Passage:
——
The farmyard has changed in response to fluctuations in row crop and livestock markets and to the inescapable cycles of wet and dry weather. But, there have also been modifications to accommodate family generational changes. We’ve got a set of four air photos that illustrate a few of those progressive changes.
Some of the buildings described in recent posts are visible in this shot: the Big Barn that has been torn down and burned, the Windmill (marked with an arrow), the two Metal Sheds, and the Silo with nearby Hog House and Corn Cribs that have all been demolished. There’s also a pretty good view of the “Greats’ House” built by the homesteading ancestors. I plan to eventually share some old-time photos on the ground that show the house from several different perspectives when the trees were all much smaller. Off in the distance you can see cattle grazing in the Creek pasture and a nearby farmstead that has been totally removed so that the site is now part of a row-crop field. They’re also marked with arrows.
——
Listed records:

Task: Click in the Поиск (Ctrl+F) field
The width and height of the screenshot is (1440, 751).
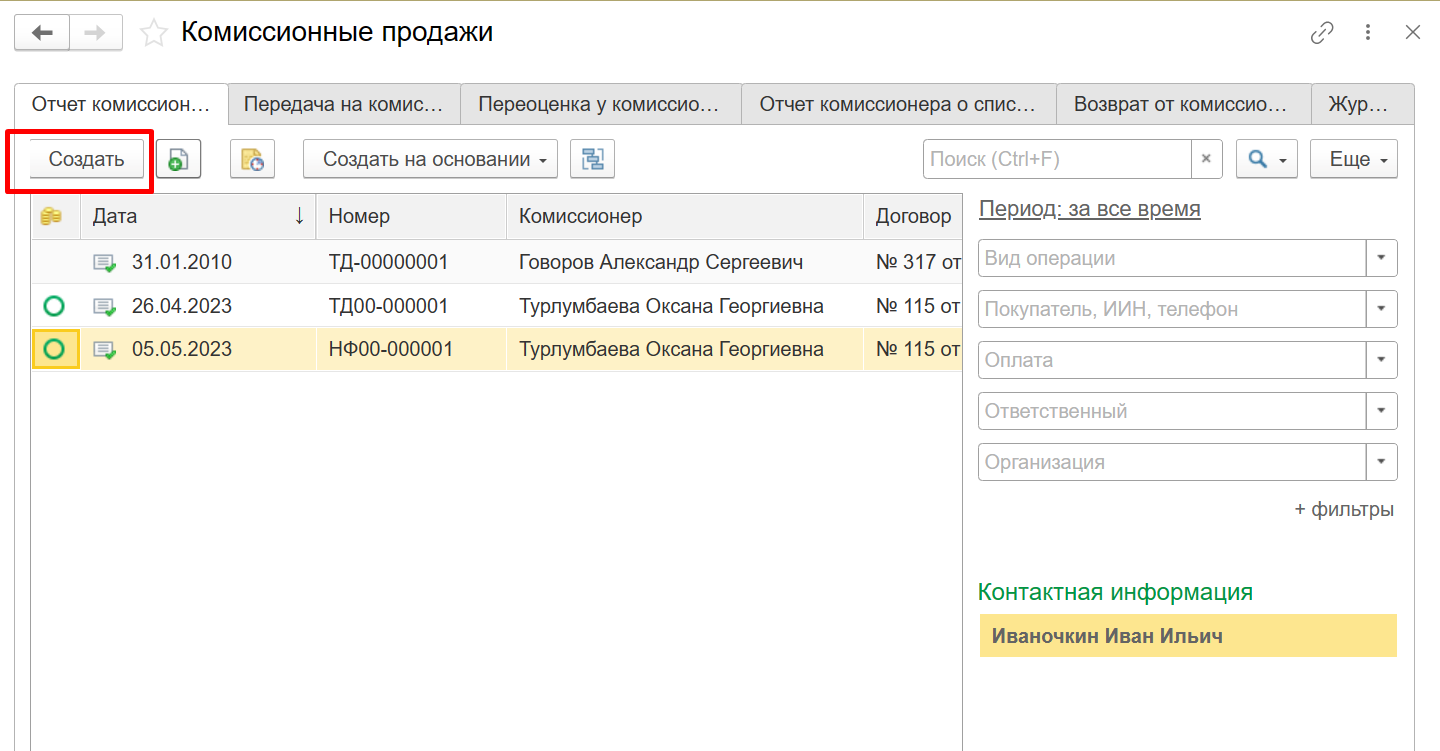Action: click(1056, 159)
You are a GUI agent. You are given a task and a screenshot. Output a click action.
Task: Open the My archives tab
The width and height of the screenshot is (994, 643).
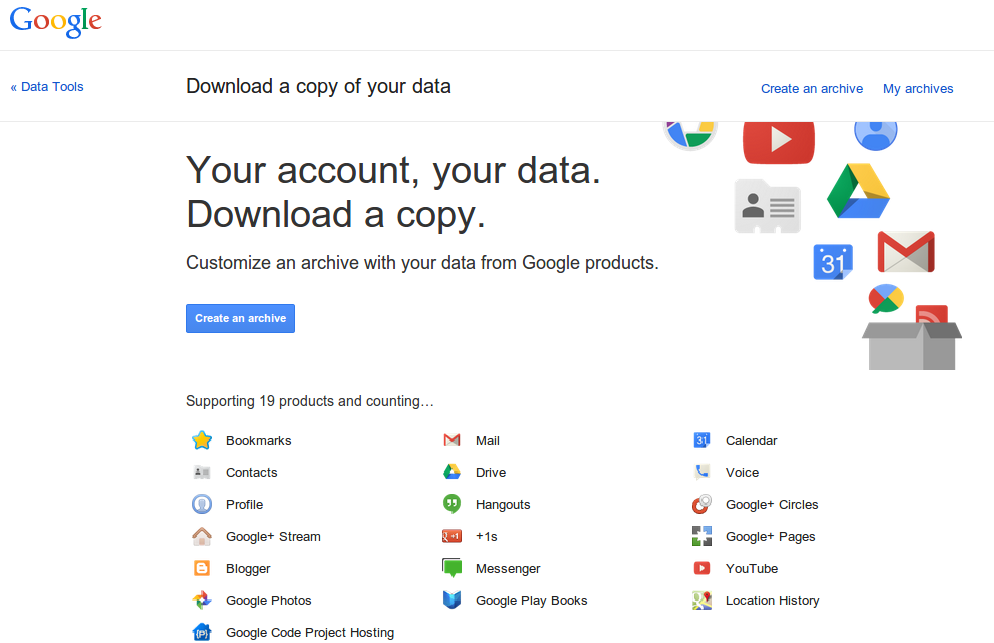(x=918, y=89)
——
Required tasks:
A. In the farmyard text above, which building in the air photo is marked with an arrow?
B. Resume the farmyard text above, picking up after its final sentence.

Per-task outputs:
A. The Windmill.

B.
This perspective gives an even better view of the Big Barn, Hen House, the two Metal Sheds, and the Silo-Hog House-Corn Crib complex. But, there are also some things marked with gray arrows that haven’t been described. The small granary has been removed; those tiny white boxes are beehives (the man who owned the bees paid his “rent” with a case of honey); and the Little House is just peeking out from the trees. The Little House was used by several cycles of hired men and their families and it was my parents’ first home as a newly married couple. The pens that show up around the Metal Shed and Hog Barn reflect the sheep operation that had been part of the farmyard in the two previous decades.
Raising sheep was a project that both brother Bob and I did through high school in the 1950s and 1960s. Dad fed cattle, but the sheep were mainly our responsibility. It helped pay for college and helped us both make our career decisions. I left the farm to be a geologist, but Bob’s training and experience were aimed at bringing him back after college. He was supposed to be the fourth consecutive generation of our family to farm here. That all changed when he was killed in Viet Nam in 1970. The two black and white photos bracket a time about ten years later when that new reality had finally hit the farmyard. There would not be a new generation from our family taking over, so there were few changes and what changes there were came slowly. The two color photos shown below are from about thirty years later when Margaret and I returned to be the fourth generation in our family to live here but we did not run the farming operation.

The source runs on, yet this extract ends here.